The paper reports results for all patients, and separately for chronic conditions: high cholesterol, high blood pressure, etc. In almost every case there was a strong correlation between PAM score and how much the health system spent on the patient.

There’s real cause for optimism here, because

  • In most cases the biggest improvement was from Level 1 (“why bother trying”) to Level 2 (“maybe I could try”), and
  • The easiest PAM improvement is from Level 1 to 2
  • Getting people from 1 to 2 is not a mystery – lots of research has established how to speak effectively to Level 1 people, and has shown that it works.

What motivates change in today’s health economy

As I say, reason for optimism. But notice something about the headline of this post vs the one on the article?

Article: Lower activation [is] associated with higher costs

This post: Activated patients cost *less*

I don’t know why the editors chose the negative phrasing, but I have a guess: My experience in Washington is that hospital managers are far more scared of costs these days than they used to be. This appears to be due to the Obamacare concept of “accountable care,” embedded in the bill. (Dartmouth’s Elliott Fisher is credited with inventing the term.) Under accountable care, health systems have become increasingly wary of avoidable costs.

I may focus on the opportunity side (“cost less”), but for the most part, people change behavior in response to a threat more than an opportunity. (As they say in behavioral economics, people are “risk-averse.”) So if you want people to change behavior, warn them of a risk – higher costs. Fine with me.

However you slice it, consider this: we now have evidence that when patients are engaged, it improves costs. We’ll need much, much more research to prove this 17 ways from Sunday, but now it’s Game On.

Can we go beyond obedience, to co-design?

To me real activation is not just when people do their part, it’s when people are thinking for themselves. That’s why on this blog, a few weeks before that 2011 PAM post, we suggested that fully engaged patients should “Design and create a safe, decent, patient centered healthcare system.”

See, our Society for Participatory Medicine talks about patients shifting “from being mere passengers to responsible drivers” of their health.  To us, a really activated patient doesn’t just do great at following instructions (“compliance”), they take responsibility for the whole magilla – including, as many of our members will attest, defining their own priorities.

*         *         *

In any case, I for one am thrilled to see this addition to the evidence that it’s valuable to spend time helping patients get involved.
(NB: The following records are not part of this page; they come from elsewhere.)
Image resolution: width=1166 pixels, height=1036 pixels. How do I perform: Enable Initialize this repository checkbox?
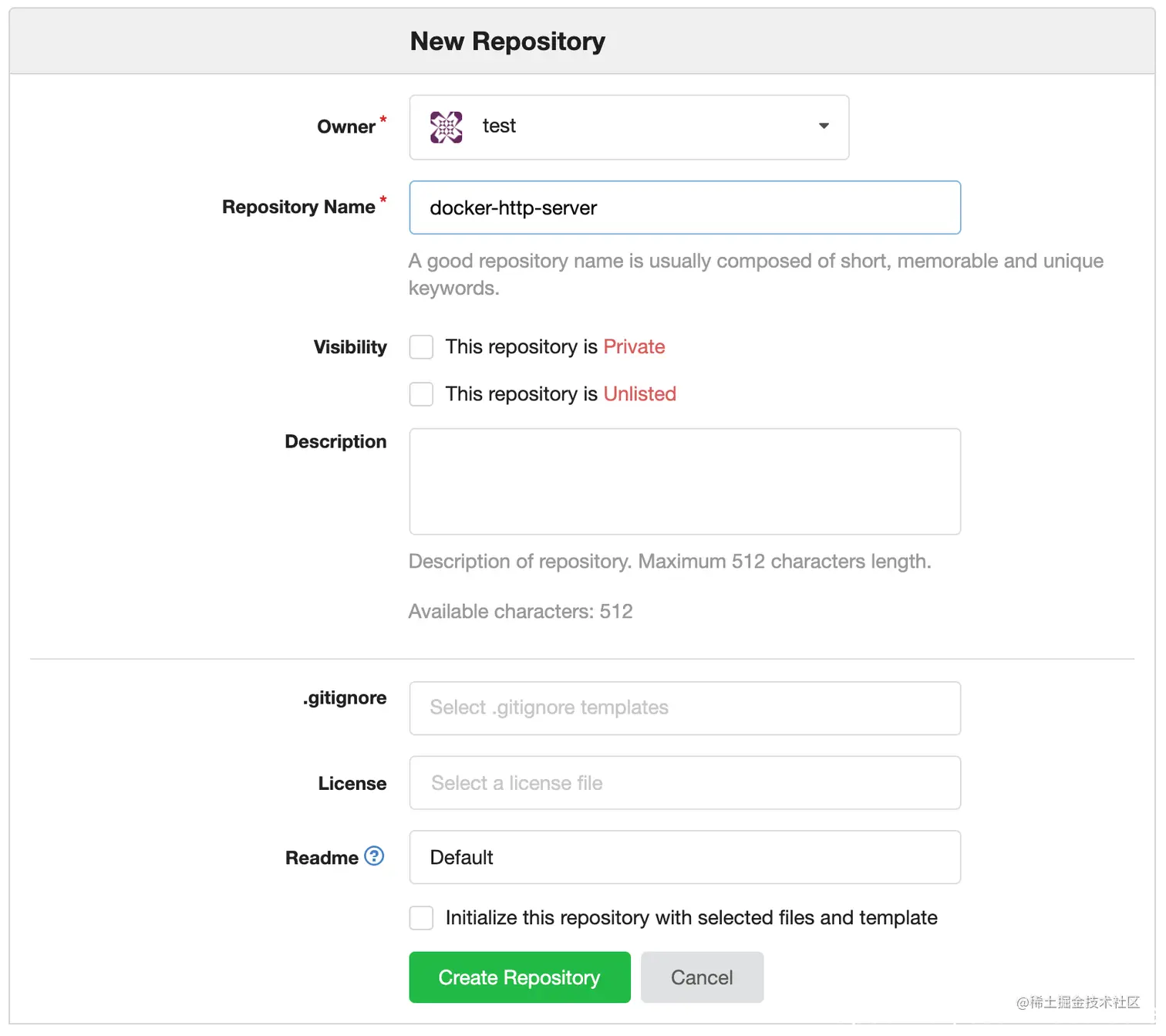[x=421, y=918]
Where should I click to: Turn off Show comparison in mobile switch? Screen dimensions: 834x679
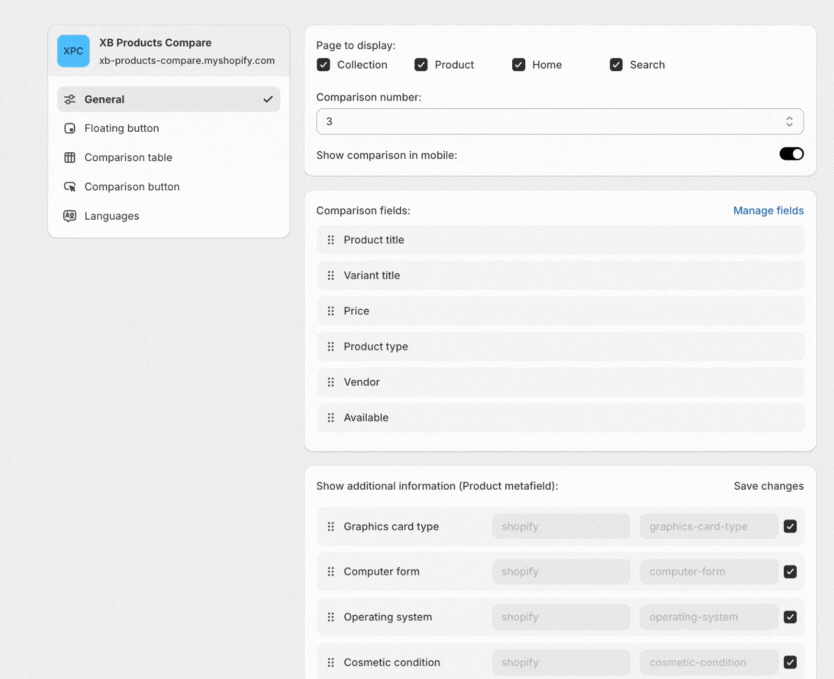click(x=791, y=154)
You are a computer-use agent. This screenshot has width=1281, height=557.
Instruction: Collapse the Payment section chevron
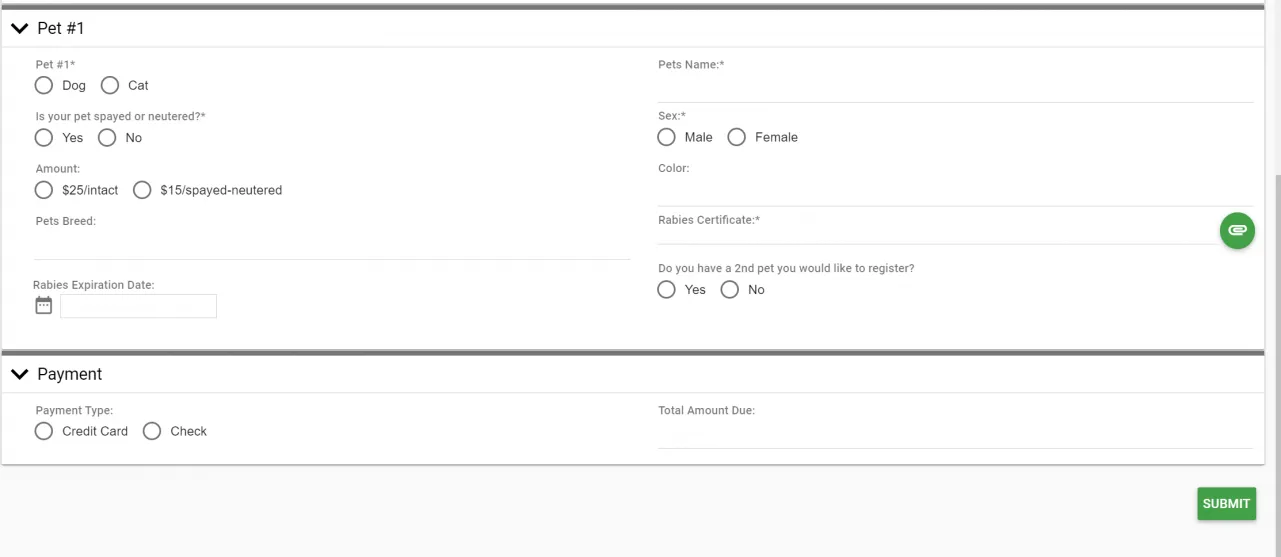tap(19, 374)
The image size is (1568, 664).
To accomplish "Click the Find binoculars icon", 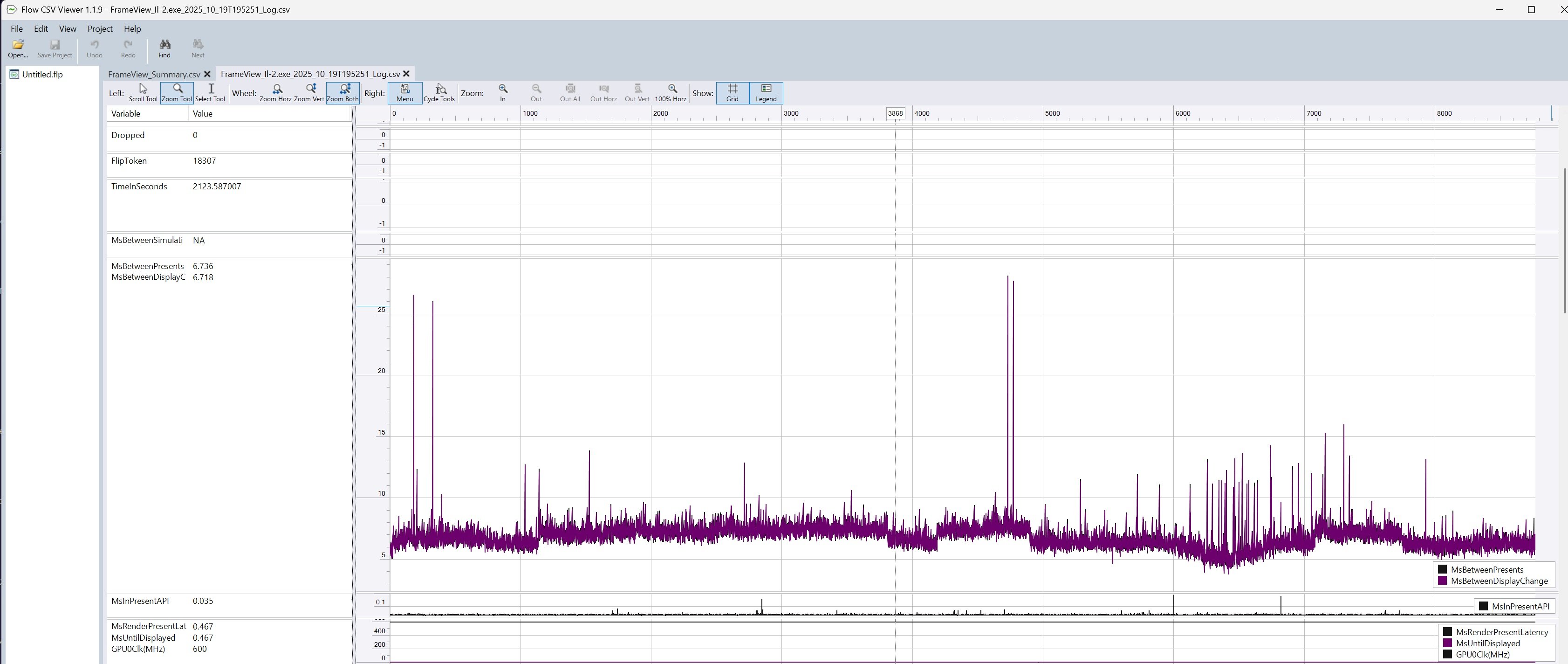I will point(164,48).
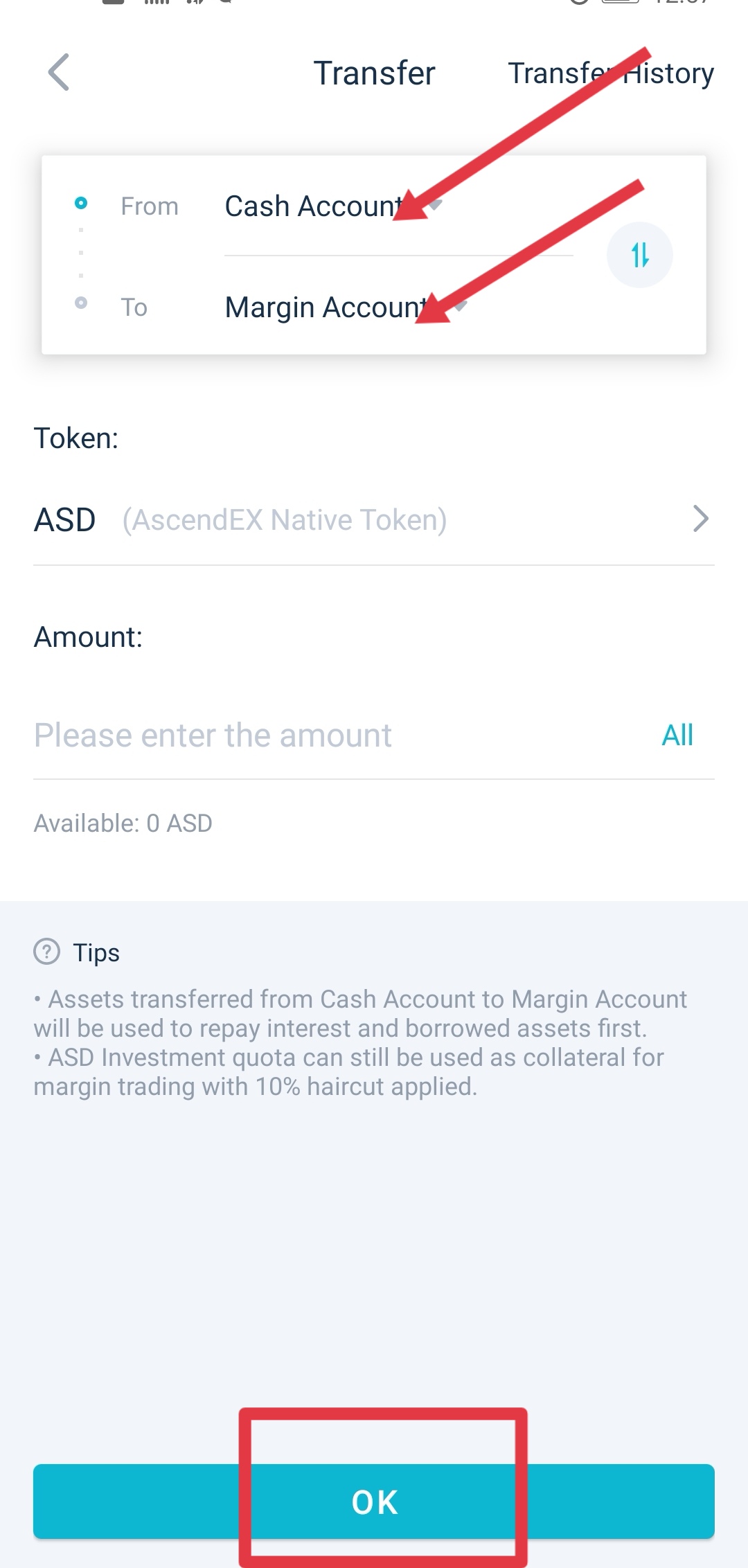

The PAM has one drawback compared to other methods, which always comes up, so I’ll measure it here: it’s a licensed commercial test, not a free download. (It’s sold by Insignia Health.) I’ll close with this, from the paper’s conclusion:

Patients who have more knowledge, skill, and confidence in managing their health, and who are more adept at navigating and using the health care system, appear to incur lower costs. …

An earlier analysis of this same study population showed that more highly activated patients were less likely to have an emergency department visit or a hospital stay, compared to less activated patients. …

The fact that patient activation predicts costs after demographics and condition severity, or health risk score, are controlled for indicates that even sicker patients can make a difference in their cost of care through their own actions and choices.

I’ll be blunt about this: I’ve been sick and tired of hearing so many of healthcare’s problems blamed on lazy patients, when achievement requires a partnership. Informed, competent health system managers now have new evidence that’s directly relevant to the bottom line. I hope this paper will help usher in an era of increased patient-provider partnership than we’ve ever seen before.